Certain exceptions27 are, however, envisaged in the context of specific service activities within the framework of a list of exemptions from the MFN requirement. Work on this subject started in 2000. When the GATS came into force in 1995, WTO members were allowed a once-only opportunity to take an exemption from the MFN principle of non-discrimination between a member's trading partners. The measure for which the exemption was taken is described in a member's MFN exemption list, indicating to which member the more favourable treatment applies, and specifying its duration. In principle, these exemptions should not last for more than ten years. As mandated by the GATS, all these exemptions are currently being reviewed to examine whether the conditions which created the need for these exemptions in the first place still exist. And in any case, they are part of the current services negotiations.
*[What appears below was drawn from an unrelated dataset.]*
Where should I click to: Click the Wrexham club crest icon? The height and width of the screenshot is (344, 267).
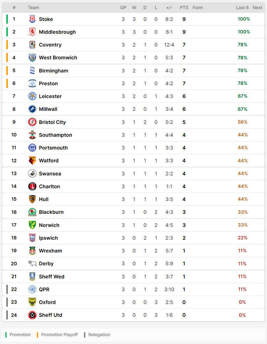[32, 251]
In fact, each government has included in its schedule the services for which it guarantees access to its market by setting out the limits it wishes to maintain for such access.

Trade can also be used as a "stick." For example, 1) to deny preferences to a certain country when granting them to others, thereby creating discrimination and trade diversion; 2) through trade defense instruments28 such as antidumping and safeguard measures; 3) the WTO-dispute settlement system.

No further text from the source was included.